Кроме того, сторонником такой связи выступил крупный лингвист и мифолог В.Н. Топоров: «...русское слово, которое действительно связывалось исследователями с именем Хорса – хоро́ший. Сама эта связь теперь представляется несомненной, несмотря на оценку её как “невероятной” у Фасмера <…>. Несомненно и направление словопроизводства: “Хорс > хороший”» [54, с. 524].

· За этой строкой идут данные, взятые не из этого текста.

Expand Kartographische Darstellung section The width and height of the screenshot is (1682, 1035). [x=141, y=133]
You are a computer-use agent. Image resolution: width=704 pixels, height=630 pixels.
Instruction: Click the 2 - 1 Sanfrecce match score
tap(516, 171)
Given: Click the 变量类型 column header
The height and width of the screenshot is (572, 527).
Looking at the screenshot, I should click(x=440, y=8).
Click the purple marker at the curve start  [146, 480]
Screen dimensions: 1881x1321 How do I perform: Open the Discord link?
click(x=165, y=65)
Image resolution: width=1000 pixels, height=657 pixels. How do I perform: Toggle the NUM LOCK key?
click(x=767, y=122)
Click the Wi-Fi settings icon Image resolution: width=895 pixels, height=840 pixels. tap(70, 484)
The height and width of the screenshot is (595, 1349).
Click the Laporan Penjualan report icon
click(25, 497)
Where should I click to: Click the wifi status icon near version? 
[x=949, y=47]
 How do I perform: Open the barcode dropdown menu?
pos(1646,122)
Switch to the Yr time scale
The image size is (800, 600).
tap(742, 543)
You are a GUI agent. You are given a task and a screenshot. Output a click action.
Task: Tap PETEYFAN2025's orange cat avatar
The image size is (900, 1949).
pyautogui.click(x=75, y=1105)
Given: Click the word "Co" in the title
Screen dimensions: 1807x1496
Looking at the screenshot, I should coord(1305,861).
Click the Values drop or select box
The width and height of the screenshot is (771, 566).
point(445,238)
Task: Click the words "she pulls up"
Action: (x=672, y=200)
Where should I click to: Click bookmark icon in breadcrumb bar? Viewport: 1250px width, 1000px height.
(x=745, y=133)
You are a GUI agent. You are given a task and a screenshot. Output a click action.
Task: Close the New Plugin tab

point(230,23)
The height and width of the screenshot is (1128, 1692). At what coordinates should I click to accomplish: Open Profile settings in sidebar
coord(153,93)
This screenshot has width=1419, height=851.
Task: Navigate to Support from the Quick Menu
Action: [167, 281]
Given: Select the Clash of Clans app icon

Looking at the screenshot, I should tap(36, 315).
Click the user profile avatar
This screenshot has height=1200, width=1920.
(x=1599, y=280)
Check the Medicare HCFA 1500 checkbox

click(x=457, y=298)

Мало того, в СПИ снова упоминается и Дажьбог (почему бы, если он – то же самое, что и Хорс?), причём в ином контексте: дважды в выражении «Даж(д)ь-божий внук» (в первом случае написание «Даждь-Божа внука», во втором – «Дажь-Божа внука», как и в ПВЛ [45, с. 39]). Не вполне ясно, кто имеется в виду под его внуком, наиболее часто предполагается, что это эпитет либо князей [11, с. 164], либо всего древнерусского народа [56, с. 212, 222; 9, с. 21; 29, с. 101; 17]. Между тем, отдельно упоминается и Солнце, персонифицированное и в определённом контексте могущее быть прочитанным как божество.